WHAT YOU WILL DO ▸
Starting with the line that contains "Task: Click the 2FA shield icon" and ending with the last line of the entries, repeat exactly those lines and nothing else, pictures excluded.

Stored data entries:
....
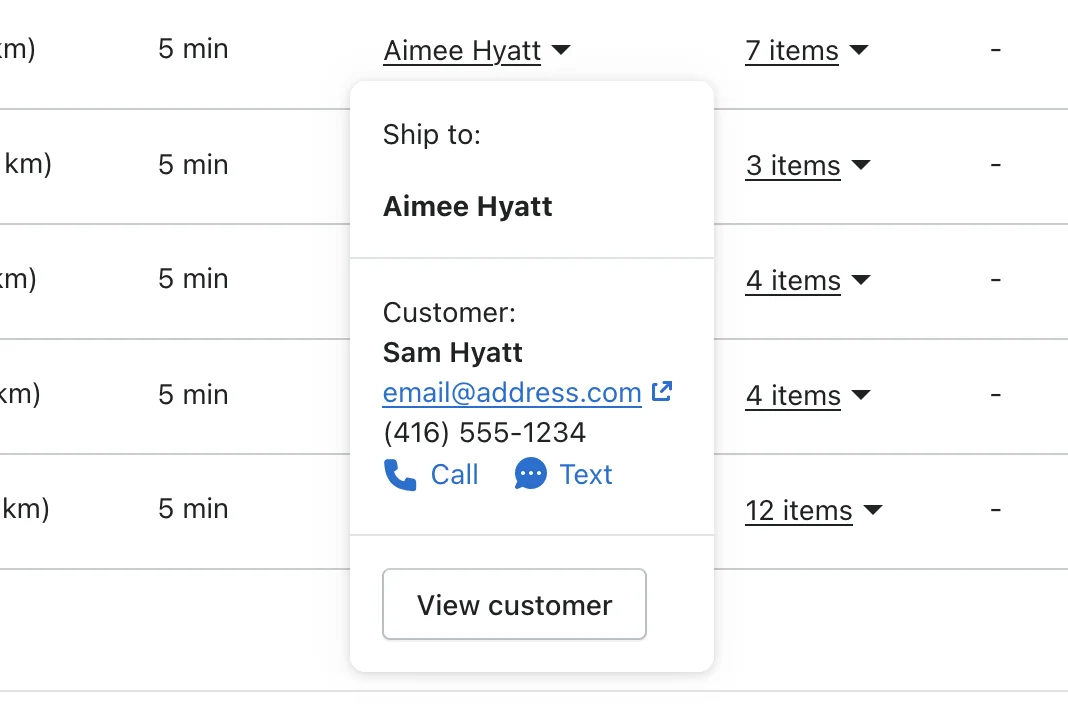Expand the 7 items dropdown arrow
1068x726 pixels.
(x=860, y=50)
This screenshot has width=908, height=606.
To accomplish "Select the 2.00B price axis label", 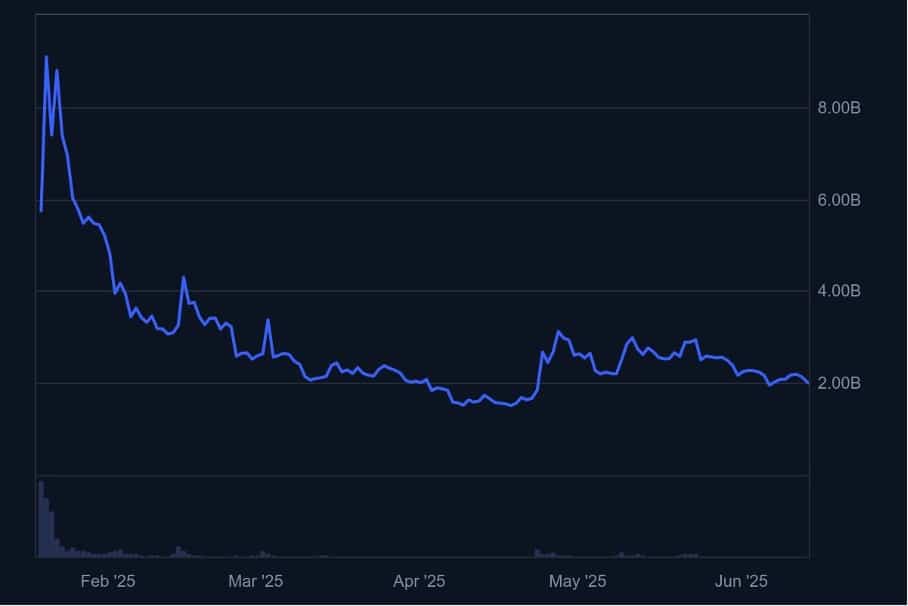I will click(x=839, y=383).
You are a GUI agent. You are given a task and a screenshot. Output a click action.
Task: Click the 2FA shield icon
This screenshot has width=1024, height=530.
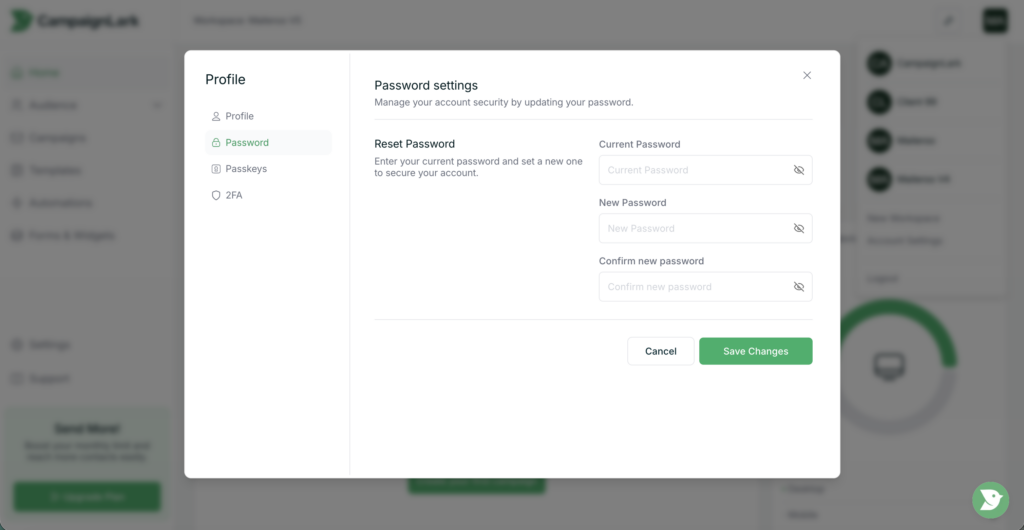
....
TASK RESPONSE ▸
Task: Click the 2FA shield icon
This screenshot has width=1024, height=530.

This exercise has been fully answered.